Begin RECORDS FOR PROCESSING
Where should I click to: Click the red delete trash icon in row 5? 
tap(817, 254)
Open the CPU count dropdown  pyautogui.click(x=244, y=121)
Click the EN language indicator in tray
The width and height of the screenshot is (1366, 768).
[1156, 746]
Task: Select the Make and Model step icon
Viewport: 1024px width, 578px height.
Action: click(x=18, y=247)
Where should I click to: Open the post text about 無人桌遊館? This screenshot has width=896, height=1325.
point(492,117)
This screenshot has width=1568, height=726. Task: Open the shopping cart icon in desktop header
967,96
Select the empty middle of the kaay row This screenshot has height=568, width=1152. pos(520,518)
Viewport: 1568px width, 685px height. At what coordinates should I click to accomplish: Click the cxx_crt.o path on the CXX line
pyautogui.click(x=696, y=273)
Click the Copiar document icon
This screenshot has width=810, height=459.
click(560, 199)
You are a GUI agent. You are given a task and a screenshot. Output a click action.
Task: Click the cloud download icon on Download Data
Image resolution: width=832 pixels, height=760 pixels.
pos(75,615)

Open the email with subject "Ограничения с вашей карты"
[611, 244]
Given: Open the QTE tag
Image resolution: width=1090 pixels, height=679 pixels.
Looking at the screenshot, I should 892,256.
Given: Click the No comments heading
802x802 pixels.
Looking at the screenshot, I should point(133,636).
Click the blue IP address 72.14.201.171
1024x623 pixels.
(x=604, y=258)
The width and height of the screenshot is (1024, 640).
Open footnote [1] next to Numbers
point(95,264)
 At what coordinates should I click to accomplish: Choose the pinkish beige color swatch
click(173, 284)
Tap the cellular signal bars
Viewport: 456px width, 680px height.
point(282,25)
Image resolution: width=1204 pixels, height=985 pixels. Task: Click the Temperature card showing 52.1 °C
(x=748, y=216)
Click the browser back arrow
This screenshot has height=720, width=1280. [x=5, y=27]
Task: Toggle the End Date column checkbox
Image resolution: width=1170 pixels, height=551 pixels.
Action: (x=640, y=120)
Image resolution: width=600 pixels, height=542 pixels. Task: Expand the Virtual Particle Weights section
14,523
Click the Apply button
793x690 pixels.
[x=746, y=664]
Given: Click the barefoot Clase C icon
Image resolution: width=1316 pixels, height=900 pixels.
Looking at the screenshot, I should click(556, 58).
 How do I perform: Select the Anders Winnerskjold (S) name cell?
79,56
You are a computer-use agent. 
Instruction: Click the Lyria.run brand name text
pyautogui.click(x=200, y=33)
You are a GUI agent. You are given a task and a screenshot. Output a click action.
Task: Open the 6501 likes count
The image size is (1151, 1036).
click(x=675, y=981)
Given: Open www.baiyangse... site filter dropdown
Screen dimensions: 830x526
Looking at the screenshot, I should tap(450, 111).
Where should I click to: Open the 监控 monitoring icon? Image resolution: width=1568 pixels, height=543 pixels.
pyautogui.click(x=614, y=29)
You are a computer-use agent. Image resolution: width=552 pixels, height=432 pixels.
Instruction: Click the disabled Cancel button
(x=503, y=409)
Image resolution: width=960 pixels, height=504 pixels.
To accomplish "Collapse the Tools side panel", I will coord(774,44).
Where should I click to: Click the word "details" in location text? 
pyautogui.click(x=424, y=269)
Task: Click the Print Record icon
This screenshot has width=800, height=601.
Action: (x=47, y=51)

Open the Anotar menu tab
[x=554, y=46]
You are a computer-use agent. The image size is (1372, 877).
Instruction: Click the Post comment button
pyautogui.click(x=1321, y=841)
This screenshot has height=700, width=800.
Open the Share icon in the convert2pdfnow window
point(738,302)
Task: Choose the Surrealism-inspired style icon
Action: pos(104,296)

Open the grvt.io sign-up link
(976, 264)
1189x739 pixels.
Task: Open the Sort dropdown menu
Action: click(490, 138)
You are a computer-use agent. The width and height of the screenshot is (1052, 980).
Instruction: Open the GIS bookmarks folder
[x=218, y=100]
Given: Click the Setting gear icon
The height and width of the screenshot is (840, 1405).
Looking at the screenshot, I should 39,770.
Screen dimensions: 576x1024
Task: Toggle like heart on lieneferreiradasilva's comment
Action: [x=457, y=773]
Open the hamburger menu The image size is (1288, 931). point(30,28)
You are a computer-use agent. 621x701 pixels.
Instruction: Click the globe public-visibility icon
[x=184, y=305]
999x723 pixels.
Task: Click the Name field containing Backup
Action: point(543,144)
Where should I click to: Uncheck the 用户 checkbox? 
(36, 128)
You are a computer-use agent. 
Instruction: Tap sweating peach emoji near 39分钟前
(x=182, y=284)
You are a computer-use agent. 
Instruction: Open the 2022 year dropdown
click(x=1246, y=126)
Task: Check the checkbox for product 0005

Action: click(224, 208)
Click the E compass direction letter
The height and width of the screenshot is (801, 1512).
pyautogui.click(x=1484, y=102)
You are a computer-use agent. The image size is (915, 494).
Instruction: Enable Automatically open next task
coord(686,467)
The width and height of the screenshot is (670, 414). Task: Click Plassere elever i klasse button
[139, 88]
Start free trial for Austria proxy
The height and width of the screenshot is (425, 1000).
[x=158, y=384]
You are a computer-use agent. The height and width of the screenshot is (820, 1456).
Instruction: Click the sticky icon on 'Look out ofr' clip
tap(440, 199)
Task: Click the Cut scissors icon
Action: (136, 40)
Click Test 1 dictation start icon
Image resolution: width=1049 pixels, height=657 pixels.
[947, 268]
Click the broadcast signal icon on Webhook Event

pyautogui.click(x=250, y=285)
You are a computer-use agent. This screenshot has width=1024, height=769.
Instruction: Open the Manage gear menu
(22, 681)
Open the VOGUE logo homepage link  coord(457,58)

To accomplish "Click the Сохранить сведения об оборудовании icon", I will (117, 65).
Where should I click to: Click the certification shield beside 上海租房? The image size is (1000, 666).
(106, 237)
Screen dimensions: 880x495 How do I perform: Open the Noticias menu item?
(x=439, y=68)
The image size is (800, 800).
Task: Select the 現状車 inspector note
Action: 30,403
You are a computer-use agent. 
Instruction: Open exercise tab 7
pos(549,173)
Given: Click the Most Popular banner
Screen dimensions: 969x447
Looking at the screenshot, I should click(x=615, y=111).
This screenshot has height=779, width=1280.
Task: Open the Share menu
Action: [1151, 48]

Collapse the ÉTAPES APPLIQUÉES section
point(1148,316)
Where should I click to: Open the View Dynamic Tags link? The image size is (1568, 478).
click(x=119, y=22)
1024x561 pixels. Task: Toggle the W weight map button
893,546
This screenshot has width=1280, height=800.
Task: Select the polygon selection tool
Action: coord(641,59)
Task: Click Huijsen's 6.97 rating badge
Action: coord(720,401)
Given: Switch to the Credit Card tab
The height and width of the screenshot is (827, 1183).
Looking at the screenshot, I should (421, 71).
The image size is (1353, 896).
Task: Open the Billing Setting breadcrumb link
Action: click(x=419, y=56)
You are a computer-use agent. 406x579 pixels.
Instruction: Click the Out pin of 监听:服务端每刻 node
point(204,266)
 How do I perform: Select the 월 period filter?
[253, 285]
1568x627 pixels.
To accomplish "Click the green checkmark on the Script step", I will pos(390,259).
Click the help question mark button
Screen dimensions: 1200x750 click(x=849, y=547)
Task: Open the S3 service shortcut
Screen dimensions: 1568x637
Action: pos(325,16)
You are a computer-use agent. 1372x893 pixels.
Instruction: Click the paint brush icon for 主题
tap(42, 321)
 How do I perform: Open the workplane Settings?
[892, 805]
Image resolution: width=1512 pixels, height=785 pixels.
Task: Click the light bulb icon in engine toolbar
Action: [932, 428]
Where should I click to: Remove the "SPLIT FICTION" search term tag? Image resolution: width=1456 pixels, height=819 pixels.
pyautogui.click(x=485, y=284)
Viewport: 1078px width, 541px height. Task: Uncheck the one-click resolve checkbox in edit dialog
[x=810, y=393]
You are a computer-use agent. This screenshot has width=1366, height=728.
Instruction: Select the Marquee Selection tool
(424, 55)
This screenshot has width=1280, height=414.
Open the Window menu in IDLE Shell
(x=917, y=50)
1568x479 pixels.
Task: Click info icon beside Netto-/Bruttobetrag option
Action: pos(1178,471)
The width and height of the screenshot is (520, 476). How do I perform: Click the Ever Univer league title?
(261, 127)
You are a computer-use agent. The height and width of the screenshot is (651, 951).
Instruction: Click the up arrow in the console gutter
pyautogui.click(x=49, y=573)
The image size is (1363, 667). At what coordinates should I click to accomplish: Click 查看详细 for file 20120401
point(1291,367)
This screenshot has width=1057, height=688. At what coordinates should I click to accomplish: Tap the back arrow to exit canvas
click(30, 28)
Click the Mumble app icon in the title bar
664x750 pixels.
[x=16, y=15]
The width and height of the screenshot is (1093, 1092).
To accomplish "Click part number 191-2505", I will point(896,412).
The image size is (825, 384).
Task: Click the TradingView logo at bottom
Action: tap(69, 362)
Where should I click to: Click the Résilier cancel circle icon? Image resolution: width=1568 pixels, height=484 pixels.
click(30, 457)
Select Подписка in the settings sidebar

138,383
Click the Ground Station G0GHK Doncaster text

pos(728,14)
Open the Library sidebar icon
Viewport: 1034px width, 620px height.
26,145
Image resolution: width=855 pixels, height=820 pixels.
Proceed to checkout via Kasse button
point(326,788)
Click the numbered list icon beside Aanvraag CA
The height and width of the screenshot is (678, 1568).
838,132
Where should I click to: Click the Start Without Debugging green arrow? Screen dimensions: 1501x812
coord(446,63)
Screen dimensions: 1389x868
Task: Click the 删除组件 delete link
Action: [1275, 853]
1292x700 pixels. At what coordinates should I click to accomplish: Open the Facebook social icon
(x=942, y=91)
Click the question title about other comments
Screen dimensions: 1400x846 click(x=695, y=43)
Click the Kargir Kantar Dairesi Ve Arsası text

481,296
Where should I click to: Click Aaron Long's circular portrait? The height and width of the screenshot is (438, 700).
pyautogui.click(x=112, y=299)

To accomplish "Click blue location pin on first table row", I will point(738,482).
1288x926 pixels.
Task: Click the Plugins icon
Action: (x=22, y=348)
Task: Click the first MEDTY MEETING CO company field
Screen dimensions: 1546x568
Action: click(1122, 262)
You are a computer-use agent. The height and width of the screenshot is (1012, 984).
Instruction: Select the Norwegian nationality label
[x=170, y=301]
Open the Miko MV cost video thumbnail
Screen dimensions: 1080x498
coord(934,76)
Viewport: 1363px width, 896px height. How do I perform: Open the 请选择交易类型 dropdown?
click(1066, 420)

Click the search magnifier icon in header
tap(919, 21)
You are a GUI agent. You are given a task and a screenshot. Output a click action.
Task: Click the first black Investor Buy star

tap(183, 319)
End RECORDS FOR PROCESSING
TASK REQUIREMENTS
Collect every line in the records above that contains the string "about", and copy each one unchanged.

REPLY TO THE EXERCISE
Where should I click to: Open the post text about 無人桌遊館? This screenshot has width=896, height=1325.
Click the question title about other comments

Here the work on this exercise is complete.